Art. 19 – Esta lei entra em vigor na data da sua publicação.
Sala das Reuniões, 26 de abril de 2022.
Doutor Jean Freire, 2º-vice-presidente (PT).
Justificação: Os conflitos fundiários decorrentes do acesso à terra são inerentes à história da ocupação do território do Brasil.
O Conselho Nacional de Direitos Humanos publicou a Resolução nº 10, em 17 de outubro de 2018, que dispõe sobre soluções garantidoras de direitos humanos e medidas preventivas em situações de conflitos fundiários coletivos, rurais e urbanos. Trata-se de uma iniciativa para prevenir e reduzir conflitos e mortes em áreas urbanas e rurais do País.
As legislações, em todas as esferas, desde a internacional até as locais, preconizam a não violação de direitos fundamentais, inclusive em situações extremas, como nos casos de reintegração de posse. As políticas públicas e os normativos legais tratam os conflitos urbanos pelo viés dos direitos humanos, campo em que prevalecem os conceitos de direito à moradia e direito à cidade.

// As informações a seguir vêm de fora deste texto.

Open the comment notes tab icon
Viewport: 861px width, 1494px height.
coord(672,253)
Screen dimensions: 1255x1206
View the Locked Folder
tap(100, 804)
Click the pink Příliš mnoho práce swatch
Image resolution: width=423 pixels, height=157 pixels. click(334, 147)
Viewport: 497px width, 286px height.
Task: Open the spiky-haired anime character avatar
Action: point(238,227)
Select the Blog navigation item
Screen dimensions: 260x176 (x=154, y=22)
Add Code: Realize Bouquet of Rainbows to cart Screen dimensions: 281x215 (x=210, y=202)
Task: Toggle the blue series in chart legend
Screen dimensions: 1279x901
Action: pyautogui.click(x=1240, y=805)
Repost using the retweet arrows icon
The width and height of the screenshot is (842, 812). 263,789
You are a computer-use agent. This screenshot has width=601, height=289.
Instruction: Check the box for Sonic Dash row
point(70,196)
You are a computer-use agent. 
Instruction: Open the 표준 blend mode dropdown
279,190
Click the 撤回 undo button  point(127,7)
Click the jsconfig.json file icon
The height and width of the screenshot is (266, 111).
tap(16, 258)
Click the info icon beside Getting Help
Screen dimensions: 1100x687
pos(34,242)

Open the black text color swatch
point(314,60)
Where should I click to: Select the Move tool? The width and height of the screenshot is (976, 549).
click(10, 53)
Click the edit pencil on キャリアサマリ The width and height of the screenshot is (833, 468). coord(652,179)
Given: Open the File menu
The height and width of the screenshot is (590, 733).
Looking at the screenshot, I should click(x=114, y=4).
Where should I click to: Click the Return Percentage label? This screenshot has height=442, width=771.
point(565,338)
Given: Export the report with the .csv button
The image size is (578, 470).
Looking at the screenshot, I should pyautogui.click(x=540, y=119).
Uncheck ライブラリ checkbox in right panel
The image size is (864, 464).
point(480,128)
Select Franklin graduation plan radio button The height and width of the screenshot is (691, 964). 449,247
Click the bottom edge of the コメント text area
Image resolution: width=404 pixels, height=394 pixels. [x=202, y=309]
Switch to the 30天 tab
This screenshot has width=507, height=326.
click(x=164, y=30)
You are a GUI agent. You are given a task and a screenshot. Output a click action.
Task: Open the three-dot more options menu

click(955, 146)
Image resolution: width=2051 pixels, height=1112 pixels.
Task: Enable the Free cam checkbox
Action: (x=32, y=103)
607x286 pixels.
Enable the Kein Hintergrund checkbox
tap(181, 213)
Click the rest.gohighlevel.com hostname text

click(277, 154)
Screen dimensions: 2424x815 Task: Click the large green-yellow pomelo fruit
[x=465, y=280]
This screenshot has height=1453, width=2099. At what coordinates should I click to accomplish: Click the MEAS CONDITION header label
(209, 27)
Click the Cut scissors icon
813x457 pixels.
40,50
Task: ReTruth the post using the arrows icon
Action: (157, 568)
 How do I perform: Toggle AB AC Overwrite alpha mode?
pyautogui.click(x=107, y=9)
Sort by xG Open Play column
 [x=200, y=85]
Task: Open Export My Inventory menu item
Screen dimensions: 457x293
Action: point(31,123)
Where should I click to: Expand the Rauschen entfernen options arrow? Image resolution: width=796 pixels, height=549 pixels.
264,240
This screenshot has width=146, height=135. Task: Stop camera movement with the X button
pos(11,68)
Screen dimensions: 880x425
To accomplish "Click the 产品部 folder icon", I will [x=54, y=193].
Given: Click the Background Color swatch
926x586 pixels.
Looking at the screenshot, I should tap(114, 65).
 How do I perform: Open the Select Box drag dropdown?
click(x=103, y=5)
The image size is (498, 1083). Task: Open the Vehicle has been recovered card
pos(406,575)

Assim, temos um longo caminho a percorrer para o reconhecimento de fato desses direitos, na medida em que, em pleno século XXI, ainda existe a cultura de prevalência da propriedade privada e de valores individuais sobre os valores coletivos. Em outras palavras, ainda não foram absorvidos, na sociedade brasileira, os conceitos da função social da propriedade e da cidade.
Peço, portanto, o apoio dos nobres pares para a aprovação desta proposta.
– Semelhante proposição foi apresentada anteriormente pelo deputado Rogério Correia. Anexe-se ao Projeto de Lei nº 3.562/2016, nos termos do § 2º do art. 173 do Regimento Interno.